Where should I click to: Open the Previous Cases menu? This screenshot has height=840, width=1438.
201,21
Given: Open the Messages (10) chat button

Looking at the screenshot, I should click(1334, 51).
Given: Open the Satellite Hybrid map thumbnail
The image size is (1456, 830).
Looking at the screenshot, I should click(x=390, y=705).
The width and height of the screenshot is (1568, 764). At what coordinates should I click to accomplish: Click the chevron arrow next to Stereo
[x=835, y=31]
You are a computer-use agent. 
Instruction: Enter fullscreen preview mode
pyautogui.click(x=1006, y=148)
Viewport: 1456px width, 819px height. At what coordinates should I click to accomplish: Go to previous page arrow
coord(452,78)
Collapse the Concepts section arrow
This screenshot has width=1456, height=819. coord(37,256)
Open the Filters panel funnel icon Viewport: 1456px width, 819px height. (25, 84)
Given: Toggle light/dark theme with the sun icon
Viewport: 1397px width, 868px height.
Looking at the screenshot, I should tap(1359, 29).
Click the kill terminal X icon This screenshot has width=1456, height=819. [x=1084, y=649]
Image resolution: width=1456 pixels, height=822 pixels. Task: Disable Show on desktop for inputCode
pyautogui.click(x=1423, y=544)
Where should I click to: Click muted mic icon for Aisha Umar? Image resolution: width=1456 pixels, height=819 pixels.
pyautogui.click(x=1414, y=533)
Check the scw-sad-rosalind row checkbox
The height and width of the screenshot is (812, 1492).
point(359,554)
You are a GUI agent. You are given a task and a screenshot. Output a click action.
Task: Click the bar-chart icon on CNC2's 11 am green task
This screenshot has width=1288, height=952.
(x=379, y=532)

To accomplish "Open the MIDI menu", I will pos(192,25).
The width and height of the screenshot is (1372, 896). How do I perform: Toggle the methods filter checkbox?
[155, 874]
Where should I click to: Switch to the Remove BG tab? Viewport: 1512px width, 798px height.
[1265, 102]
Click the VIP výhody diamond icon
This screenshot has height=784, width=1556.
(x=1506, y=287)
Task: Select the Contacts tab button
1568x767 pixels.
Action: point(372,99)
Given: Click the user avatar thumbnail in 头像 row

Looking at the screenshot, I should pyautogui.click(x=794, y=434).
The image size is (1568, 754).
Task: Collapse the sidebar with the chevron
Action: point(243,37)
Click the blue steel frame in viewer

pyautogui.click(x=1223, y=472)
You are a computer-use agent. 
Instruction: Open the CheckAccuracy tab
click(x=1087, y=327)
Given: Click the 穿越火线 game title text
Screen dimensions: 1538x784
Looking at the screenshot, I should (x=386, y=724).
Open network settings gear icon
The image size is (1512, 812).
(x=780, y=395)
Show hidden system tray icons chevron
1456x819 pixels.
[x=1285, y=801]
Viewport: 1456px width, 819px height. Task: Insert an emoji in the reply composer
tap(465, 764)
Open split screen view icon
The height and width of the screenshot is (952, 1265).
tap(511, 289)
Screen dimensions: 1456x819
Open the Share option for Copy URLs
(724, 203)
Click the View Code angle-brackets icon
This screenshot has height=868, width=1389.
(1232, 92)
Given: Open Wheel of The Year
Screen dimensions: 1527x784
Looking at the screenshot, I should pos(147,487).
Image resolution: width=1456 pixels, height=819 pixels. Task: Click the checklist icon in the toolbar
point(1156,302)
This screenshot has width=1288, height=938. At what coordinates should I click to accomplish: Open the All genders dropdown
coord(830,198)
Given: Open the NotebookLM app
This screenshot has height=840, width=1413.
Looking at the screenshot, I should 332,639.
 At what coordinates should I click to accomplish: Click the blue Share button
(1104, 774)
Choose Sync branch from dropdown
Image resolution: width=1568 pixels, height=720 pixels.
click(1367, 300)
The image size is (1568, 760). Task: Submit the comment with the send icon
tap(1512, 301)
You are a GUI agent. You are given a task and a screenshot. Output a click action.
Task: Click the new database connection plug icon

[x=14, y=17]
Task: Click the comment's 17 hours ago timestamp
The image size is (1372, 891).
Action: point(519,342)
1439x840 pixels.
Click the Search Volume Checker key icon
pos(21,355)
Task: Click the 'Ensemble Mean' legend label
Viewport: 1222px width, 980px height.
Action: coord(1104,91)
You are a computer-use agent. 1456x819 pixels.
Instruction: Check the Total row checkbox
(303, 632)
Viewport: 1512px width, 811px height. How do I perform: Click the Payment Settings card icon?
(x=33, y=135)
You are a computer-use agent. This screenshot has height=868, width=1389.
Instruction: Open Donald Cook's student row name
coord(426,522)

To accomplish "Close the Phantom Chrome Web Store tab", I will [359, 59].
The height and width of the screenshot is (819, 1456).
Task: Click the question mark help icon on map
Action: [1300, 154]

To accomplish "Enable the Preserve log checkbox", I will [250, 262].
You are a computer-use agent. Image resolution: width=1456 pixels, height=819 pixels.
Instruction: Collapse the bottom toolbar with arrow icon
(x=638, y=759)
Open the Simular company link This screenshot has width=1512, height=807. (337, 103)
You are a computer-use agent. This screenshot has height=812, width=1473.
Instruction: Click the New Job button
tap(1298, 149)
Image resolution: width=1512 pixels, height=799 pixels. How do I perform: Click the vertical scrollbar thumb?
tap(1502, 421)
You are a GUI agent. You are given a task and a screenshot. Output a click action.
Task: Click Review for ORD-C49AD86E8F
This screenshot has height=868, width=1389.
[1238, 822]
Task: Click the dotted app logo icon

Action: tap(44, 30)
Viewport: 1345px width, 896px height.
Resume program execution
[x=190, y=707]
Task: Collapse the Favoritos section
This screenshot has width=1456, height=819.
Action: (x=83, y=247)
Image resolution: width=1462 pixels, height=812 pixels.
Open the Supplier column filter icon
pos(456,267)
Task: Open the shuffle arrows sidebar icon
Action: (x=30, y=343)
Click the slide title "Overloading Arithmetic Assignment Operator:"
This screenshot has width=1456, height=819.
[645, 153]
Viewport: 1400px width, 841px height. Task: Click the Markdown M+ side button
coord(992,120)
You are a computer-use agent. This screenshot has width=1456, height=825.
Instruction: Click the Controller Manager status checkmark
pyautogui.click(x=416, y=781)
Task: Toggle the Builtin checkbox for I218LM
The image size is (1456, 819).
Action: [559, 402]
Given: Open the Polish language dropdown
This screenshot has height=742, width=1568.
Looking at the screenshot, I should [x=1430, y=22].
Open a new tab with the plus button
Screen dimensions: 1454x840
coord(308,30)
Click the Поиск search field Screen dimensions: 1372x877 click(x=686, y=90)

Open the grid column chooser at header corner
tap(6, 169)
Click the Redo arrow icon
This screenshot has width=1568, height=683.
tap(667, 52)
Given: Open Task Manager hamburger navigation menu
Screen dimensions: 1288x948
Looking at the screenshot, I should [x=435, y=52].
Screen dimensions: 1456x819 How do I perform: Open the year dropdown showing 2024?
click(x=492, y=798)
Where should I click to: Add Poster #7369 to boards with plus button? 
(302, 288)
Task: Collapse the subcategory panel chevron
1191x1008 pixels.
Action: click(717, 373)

━━━━━━━━

- Task item: Every single line of the data above must be set down again exactly.

- Task solution:
Where should I click to: Open the Previous Cases menu? This screenshot has height=840, width=1438.
201,21
Given: Open the Messages (10) chat button

Looking at the screenshot, I should click(1334, 51).
Given: Open the Satellite Hybrid map thumbnail
The image size is (1456, 830).
Looking at the screenshot, I should click(x=390, y=705).
The width and height of the screenshot is (1568, 764). At what coordinates should I click to accomplish: Click the chevron arrow next to Stereo
[x=835, y=31]
You are a computer-use agent. 
Instruction: Enter fullscreen preview mode
pyautogui.click(x=1006, y=148)
Viewport: 1456px width, 819px height. At what coordinates should I click to accomplish: Go to previous page arrow
coord(452,78)
Collapse the Concepts section arrow
This screenshot has width=1456, height=819. coord(37,256)
Open the Filters panel funnel icon Viewport: 1456px width, 819px height. (25, 84)
Given: Toggle light/dark theme with the sun icon
Viewport: 1397px width, 868px height.
Looking at the screenshot, I should tap(1359, 29).
Click the kill terminal X icon This screenshot has width=1456, height=819. [x=1084, y=649]
Image resolution: width=1456 pixels, height=822 pixels. Task: Disable Show on desktop for inputCode
pyautogui.click(x=1423, y=544)
Where should I click to: Click muted mic icon for Aisha Umar? Image resolution: width=1456 pixels, height=819 pixels.
pyautogui.click(x=1414, y=533)
Check the scw-sad-rosalind row checkbox
The height and width of the screenshot is (812, 1492).
point(359,554)
You are a GUI agent. You are given a task and a screenshot. Output a click action.
Task: Click the bar-chart icon on CNC2's 11 am green task
This screenshot has width=1288, height=952.
(x=379, y=532)

To accomplish "Open the MIDI menu", I will pos(192,25).
The width and height of the screenshot is (1372, 896). How do I perform: Toggle the methods filter checkbox?
[155, 874]
Where should I click to: Switch to the Remove BG tab? Viewport: 1512px width, 798px height.
[1265, 102]
Click the VIP výhody diamond icon
This screenshot has height=784, width=1556.
(x=1506, y=287)
Task: Select the Contacts tab button
1568x767 pixels.
Action: point(372,99)
Given: Click the user avatar thumbnail in 头像 row

Looking at the screenshot, I should pyautogui.click(x=794, y=434).
The image size is (1568, 754).
Task: Collapse the sidebar with the chevron
Action: point(243,37)
Click the blue steel frame in viewer

pyautogui.click(x=1223, y=472)
You are a computer-use agent. 
Instruction: Open the CheckAccuracy tab
click(x=1087, y=327)
Given: Click the 穿越火线 game title text
Screen dimensions: 1538x784
Looking at the screenshot, I should (x=386, y=724).
Open network settings gear icon
The image size is (1512, 812).
(x=780, y=395)
Show hidden system tray icons chevron
1456x819 pixels.
[x=1285, y=801]
Viewport: 1456px width, 819px height. Task: Insert an emoji in the reply composer
tap(465, 764)
Open split screen view icon
The height and width of the screenshot is (952, 1265).
tap(511, 289)
Screen dimensions: 1456x819
Open the Share option for Copy URLs
(724, 203)
Click the View Code angle-brackets icon
This screenshot has height=868, width=1389.
(1232, 92)
Given: Open Wheel of The Year
Screen dimensions: 1527x784
Looking at the screenshot, I should pos(147,487).
Image resolution: width=1456 pixels, height=819 pixels. Task: Click the checklist icon in the toolbar
point(1156,302)
This screenshot has width=1288, height=938. At what coordinates should I click to accomplish: Open the All genders dropdown
coord(830,198)
Given: Open the NotebookLM app
This screenshot has height=840, width=1413.
Looking at the screenshot, I should 332,639.
 At what coordinates should I click to accomplish: Click the blue Share button
(1104, 774)
Choose Sync branch from dropdown
Image resolution: width=1568 pixels, height=720 pixels.
click(1367, 300)
The image size is (1568, 760). Task: Submit the comment with the send icon
tap(1512, 301)
You are a GUI agent. You are given a task and a screenshot. Output a click action.
Task: Click the new database connection plug icon

[x=14, y=17]
Task: Click the comment's 17 hours ago timestamp
The image size is (1372, 891).
Action: point(519,342)
1439x840 pixels.
Click the Search Volume Checker key icon
pos(21,355)
Task: Click the 'Ensemble Mean' legend label
Viewport: 1222px width, 980px height.
Action: coord(1104,91)
You are a computer-use agent. 1456x819 pixels.
Instruction: Check the Total row checkbox
(303, 632)
Viewport: 1512px width, 811px height. How do I perform: Click the Payment Settings card icon?
(x=33, y=135)
You are a computer-use agent. This screenshot has height=868, width=1389.
Instruction: Open Donald Cook's student row name
coord(426,522)

To accomplish "Close the Phantom Chrome Web Store tab", I will [359, 59].
The height and width of the screenshot is (819, 1456).
Task: Click the question mark help icon on map
Action: [1300, 154]

To accomplish "Enable the Preserve log checkbox", I will [250, 262].
You are a computer-use agent. Image resolution: width=1456 pixels, height=819 pixels.
Instruction: Collapse the bottom toolbar with arrow icon
(x=638, y=759)
Open the Simular company link This screenshot has width=1512, height=807. (337, 103)
You are a computer-use agent. This screenshot has height=812, width=1473.
Instruction: Click the New Job button
tap(1298, 149)
Image resolution: width=1512 pixels, height=799 pixels. How do I perform: Click the vertical scrollbar thumb?
tap(1502, 421)
You are a GUI agent. You are given a task and a screenshot. Output a click action.
Task: Click Review for ORD-C49AD86E8F
This screenshot has height=868, width=1389.
[1238, 822]
Task: Click the dotted app logo icon

Action: tap(44, 30)
Viewport: 1345px width, 896px height.
Resume program execution
[x=190, y=707]
Task: Collapse the Favoritos section
This screenshot has width=1456, height=819.
Action: (x=83, y=247)
Image resolution: width=1462 pixels, height=812 pixels.
Open the Supplier column filter icon
pos(456,267)
Task: Open the shuffle arrows sidebar icon
Action: (x=30, y=343)
Click the slide title "Overloading Arithmetic Assignment Operator:"
This screenshot has width=1456, height=819.
[645, 153]
Viewport: 1400px width, 841px height. Task: Click the Markdown M+ side button
coord(992,120)
You are a computer-use agent. This screenshot has width=1456, height=825.
Instruction: Click the Controller Manager status checkmark
pyautogui.click(x=416, y=781)
Task: Toggle the Builtin checkbox for I218LM
The image size is (1456, 819).
Action: [559, 402]
Given: Open the Polish language dropdown
This screenshot has height=742, width=1568.
Looking at the screenshot, I should [x=1430, y=22].
Open a new tab with the plus button
Screen dimensions: 1454x840
coord(308,30)
Click the Поиск search field Screen dimensions: 1372x877 click(x=686, y=90)

Open the grid column chooser at header corner
tap(6, 169)
Click the Redo arrow icon
This screenshot has width=1568, height=683.
tap(667, 52)
Given: Open Task Manager hamburger navigation menu
Screen dimensions: 1288x948
Looking at the screenshot, I should [x=435, y=52].
Screen dimensions: 1456x819 How do I perform: Open the year dropdown showing 2024?
click(x=492, y=798)
Where should I click to: Add Poster #7369 to boards with plus button? 
(302, 288)
Task: Collapse the subcategory panel chevron
1191x1008 pixels.
Action: click(717, 373)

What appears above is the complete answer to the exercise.